Investors tend to be more familiar with residential property and there would appear to be significantly more individual residential investors owning between two and six units with the vague intention of passing them on to their children at sometime in the distant future. Many investors own just the one property but may intend adding to this in the future when the time is right for them.
Other investors have significantly more residential units and let them along normal business lines with a view to capital growth and income generation.
In the current economic climate it may be difficult for investors in residential property to obtain loan finance for property investment as lenders have reduced the amounts they are prepared to lend to this sector and some lenders withdrew from the market altogether. Lenders may limit borrowings to 50 – 75% of the cost of the property for investors in residential property.
For commercial properties lending agencies will generally limit borrowings to 75% of the cost of the property. Given that the property is likely to be dearer to begin with there will be a bigger gap between the total cost of the property to include stamp duty, legal fees etc and the amount of borrowings which can be secured thereon. Groups of individuals often come together to acquire commercial property in a co-ownership structure to share the costs between them. Generally commercial properties are let under lease often for long periods e.g. 21 years or 35 years with five yearly rent reviews.
Use of Companies
Companies can also be used to purchase property. Acquiring properties can make a good form of investment for after tax profits retained in a company. If such profits were taken out of the company by the individual owners almost half of it would go in the payment of taxes.
Companies pay tax at a rate of 25% on rental profits.
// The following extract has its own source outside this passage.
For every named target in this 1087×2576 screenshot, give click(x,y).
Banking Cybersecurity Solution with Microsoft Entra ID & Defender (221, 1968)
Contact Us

In addition, there is an extra tax charge on undistributed profits. However, for cash rich companies it can prove more tax efficient to directly purchase property rather than paying salary or dividends to director shareholders to purchase property in their own personal names.
It is possible to set up self-administered pension schemes for shareholder/directors of limited companies. The pension scheme can be utilized for property investment. This can be done in a number of different ways and depends on each individual’s particular circumstances. The tax benefits provide a full tax write-off for the cost of the property against business profits with the added benefit of tax-free income and capital appreciation.
There has been significant investment abroad by Irish residents over the last decade. Areas that proved particularly popular have been the U.K., France, Portugal, Spain, United States and Eastern Europe. Investors buying a property abroad should carefully consider additional factors such as currency movements, local management costs, ease of disposal at a later date, and the impact of local taxes on property transactions. It should also be noted that Irish tax residents must make rental returns in respect of foreign properties to the Irish Revenue and also account for Irish capital gains tax on any disposals in addition to paying whatever taxes may be due to the Foreign Revenue. A credit may be allowed for any foreign tax paid against the Irish tax due on the foreign income. The amount of the credit depends on the rules of our Double Taxation Agreement with the relevant country. If Ireland does not have such an agreement with the country in question you may not get a credit for foreign tax paid.
Parents buying Property for Children
Many parents are involved in helping children to buy a property either by providing lump sums for deposits or loan guarantees etc. Many property investors bought property with the intention of giving them to their children at a later stage. This is normally dealt with in the following way:
- Property owned by parents until children are old enough to take possession and the parents are happy to give it to them.
- Property bought jointly with children so that the child has an equity interest in the property from day one.
- Property bought in the childs name only with parents acting as guarantors on the loan.
- Use of companies or trusts to acquire the property with the children as beneficiaries of the trust or shareholders in the company.
In each of the above situations the following taxes need to be considered when dealing with the property:
- Income Tax on rental income from the property
- Capital Gains Tax
- Gift / Inheritance Tax
- Stamp Duty on any sale or transfer of the property or interest to a child.